- Directions for this task -
Copy out the lines of the records below, and only those lines, from the one with "Given: Open 兑换码 redeem code menu" through the one with "Click the refresh icon in header", exactly as they appear.

(Pixel coordinate grounding data)
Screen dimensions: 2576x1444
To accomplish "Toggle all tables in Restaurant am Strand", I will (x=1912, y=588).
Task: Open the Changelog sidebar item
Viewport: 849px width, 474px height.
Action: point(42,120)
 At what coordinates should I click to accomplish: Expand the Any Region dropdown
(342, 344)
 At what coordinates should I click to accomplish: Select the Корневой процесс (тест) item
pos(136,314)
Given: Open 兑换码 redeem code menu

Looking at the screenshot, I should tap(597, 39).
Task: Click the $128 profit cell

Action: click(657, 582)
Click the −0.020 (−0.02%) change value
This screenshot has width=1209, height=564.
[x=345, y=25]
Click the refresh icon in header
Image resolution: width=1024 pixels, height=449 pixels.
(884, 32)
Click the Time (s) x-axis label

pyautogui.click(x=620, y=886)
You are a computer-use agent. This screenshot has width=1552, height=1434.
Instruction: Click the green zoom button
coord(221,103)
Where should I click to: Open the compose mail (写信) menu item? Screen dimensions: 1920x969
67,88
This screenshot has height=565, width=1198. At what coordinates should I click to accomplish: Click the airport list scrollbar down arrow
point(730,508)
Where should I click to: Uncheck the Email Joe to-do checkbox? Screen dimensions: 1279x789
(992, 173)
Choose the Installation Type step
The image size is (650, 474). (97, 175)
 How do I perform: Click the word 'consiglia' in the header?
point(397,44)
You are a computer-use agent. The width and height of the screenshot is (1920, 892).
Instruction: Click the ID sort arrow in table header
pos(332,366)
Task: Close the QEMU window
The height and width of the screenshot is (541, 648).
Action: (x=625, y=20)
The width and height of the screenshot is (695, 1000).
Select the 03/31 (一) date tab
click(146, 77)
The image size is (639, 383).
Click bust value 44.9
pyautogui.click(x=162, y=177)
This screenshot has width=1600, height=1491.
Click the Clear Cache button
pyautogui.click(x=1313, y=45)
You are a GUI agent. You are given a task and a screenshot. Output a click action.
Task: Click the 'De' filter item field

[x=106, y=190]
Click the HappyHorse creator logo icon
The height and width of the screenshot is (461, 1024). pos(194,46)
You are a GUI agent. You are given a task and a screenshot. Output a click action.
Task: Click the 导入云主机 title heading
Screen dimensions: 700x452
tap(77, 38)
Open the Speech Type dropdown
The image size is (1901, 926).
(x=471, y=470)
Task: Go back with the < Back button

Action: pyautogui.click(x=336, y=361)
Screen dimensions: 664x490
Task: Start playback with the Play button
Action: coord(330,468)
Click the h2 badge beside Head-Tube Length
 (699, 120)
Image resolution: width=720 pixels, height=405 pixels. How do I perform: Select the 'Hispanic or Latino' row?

- Solved exercise -
Given: Open 兑换码 redeem code menu

Looking at the screenshot, I should tap(597, 39).
Task: Click the $128 profit cell

Action: click(657, 582)
Click the −0.020 (−0.02%) change value
This screenshot has width=1209, height=564.
[x=345, y=25]
Click the refresh icon in header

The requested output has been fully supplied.